▶ [Aim of the exercise]:
Omit any pictures, and restate word for word only the lines from the one with "Task: Go to previous page in pagination" through the end of the data below.

(Screenshot grounding data)
==============================
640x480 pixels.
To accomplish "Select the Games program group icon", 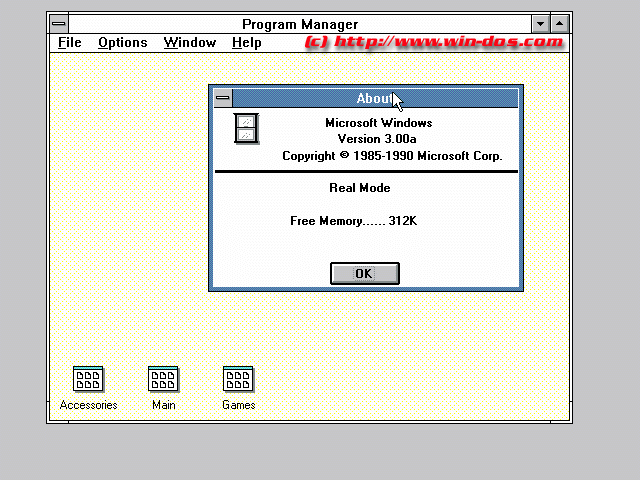I will (238, 379).
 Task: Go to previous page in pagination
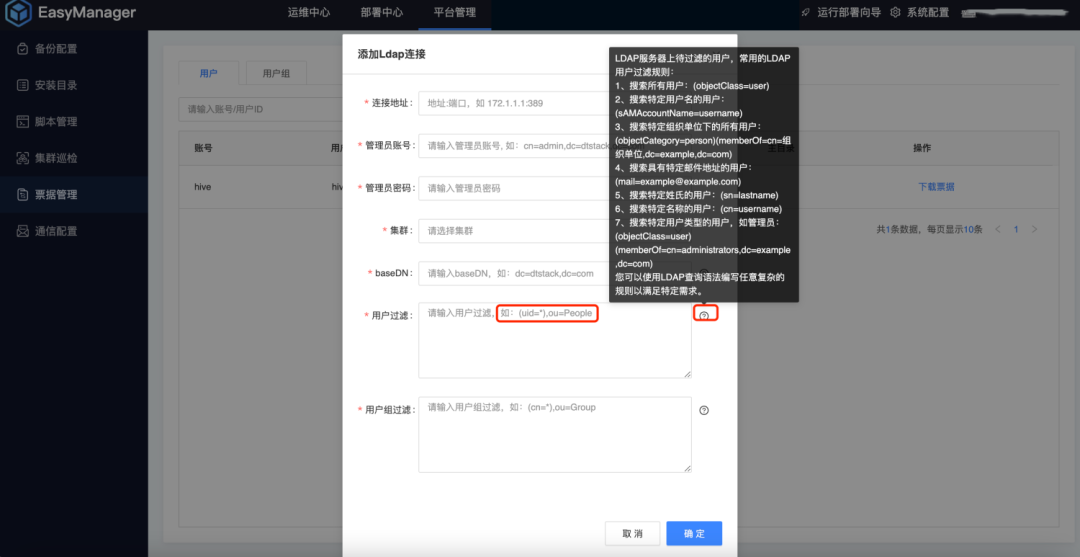coord(997,230)
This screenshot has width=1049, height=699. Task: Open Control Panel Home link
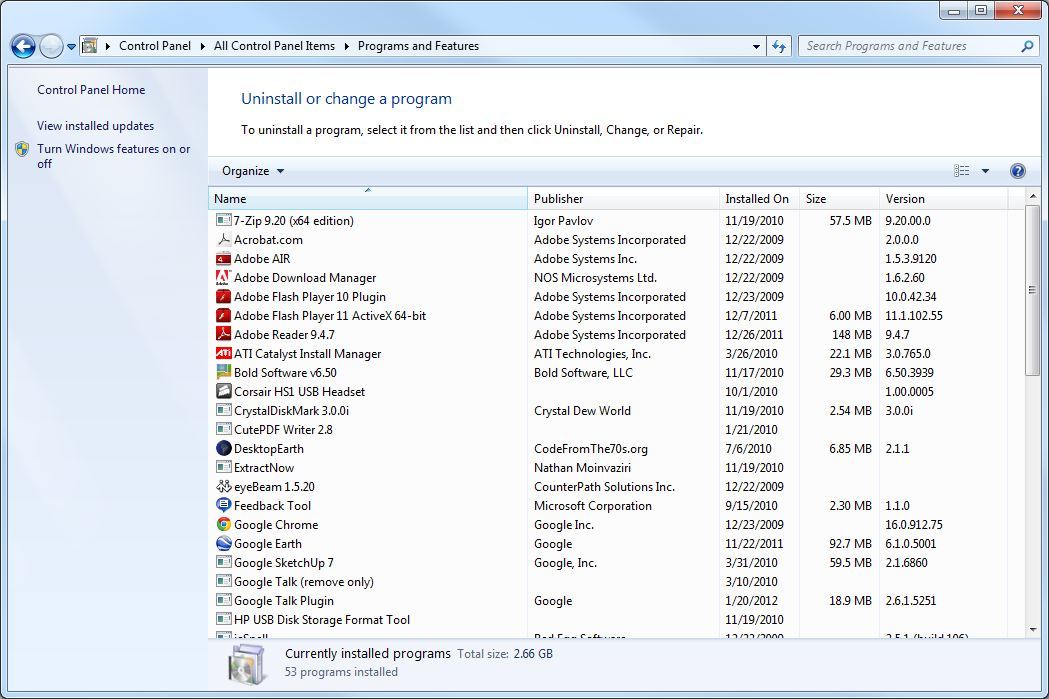pos(91,90)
==============================
▶ [Solution for this exercise]:
 Task: Go to previous page in pagination
coord(997,230)
This screenshot has width=1049, height=699. Task: Open Control Panel Home link
pos(91,90)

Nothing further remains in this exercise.